>>>>
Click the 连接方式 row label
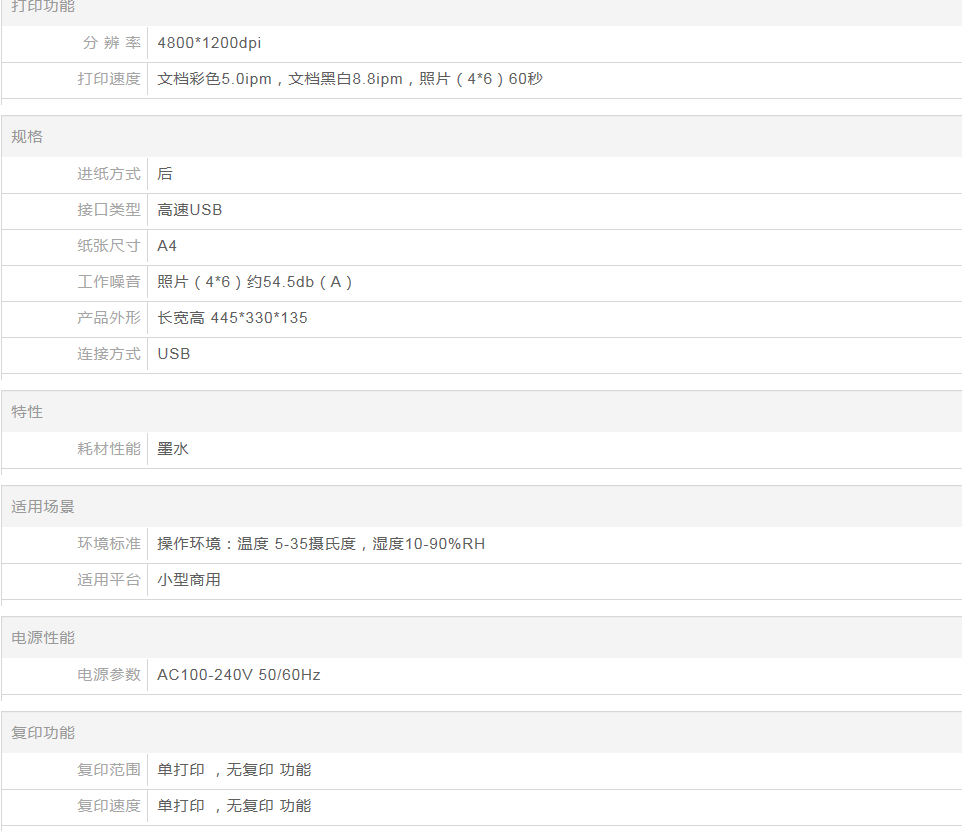(x=109, y=354)
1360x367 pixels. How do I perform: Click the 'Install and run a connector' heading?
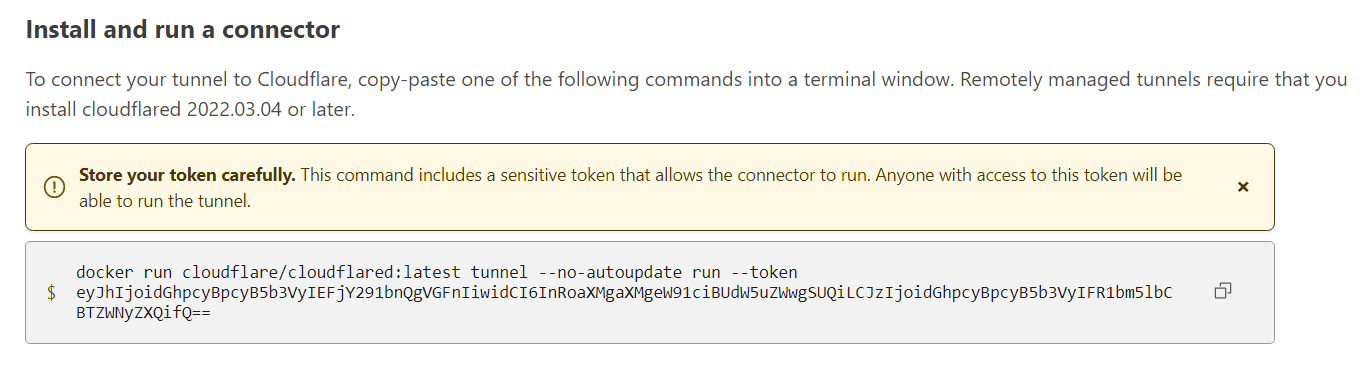(182, 30)
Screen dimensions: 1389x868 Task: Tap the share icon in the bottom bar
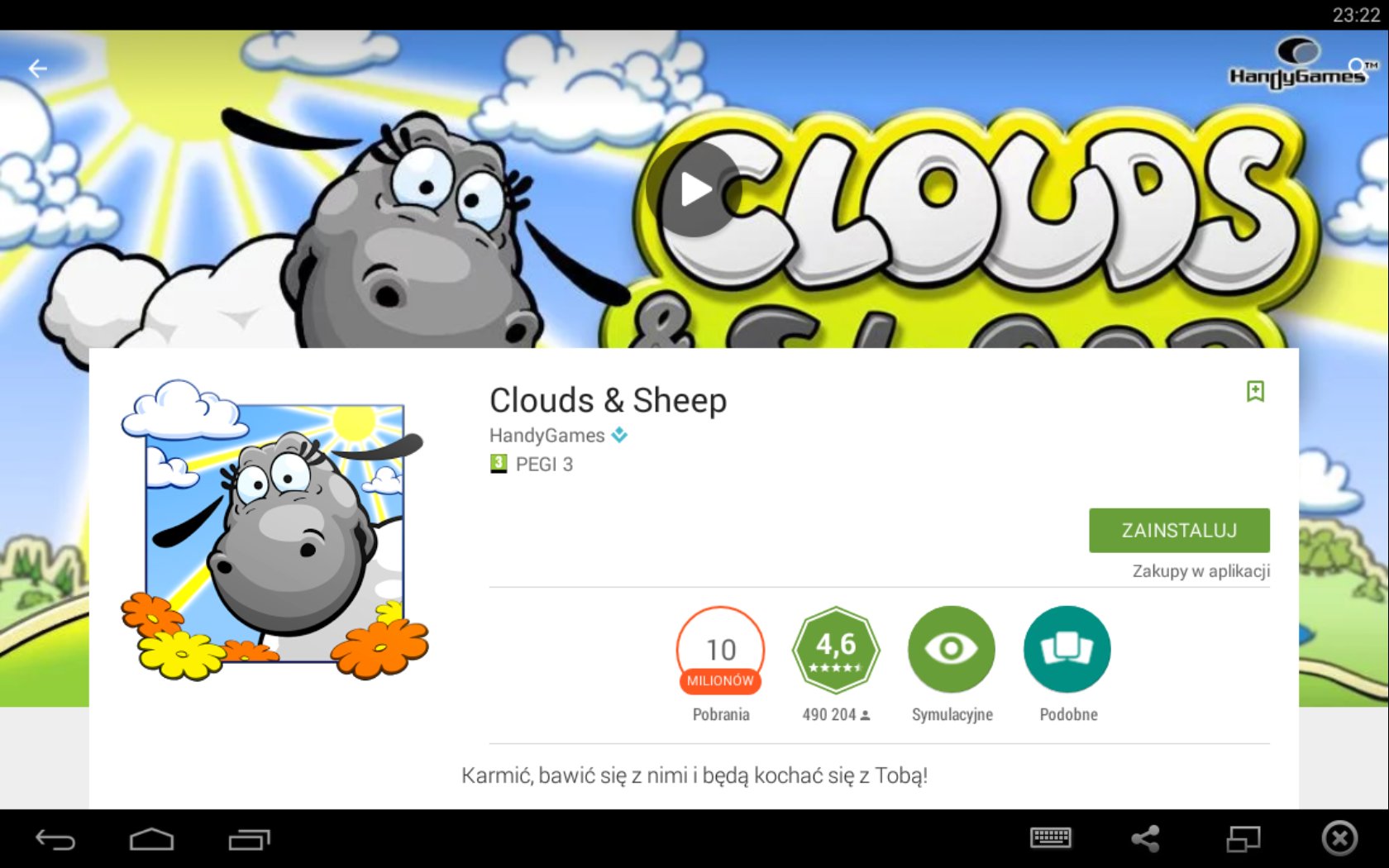1146,839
<<<<
The task: Begin at the line containing "1360x367 pixels. How" and stop at the last line of the data. Repeat only those lines, exactly, and leave out the pictures.

Completed task:
1360x367 pixels. How do I perform: Click the 'Install and run a connector' heading?
(182, 30)
Screen dimensions: 1389x868 Task: Tap the share icon in the bottom bar
1146,839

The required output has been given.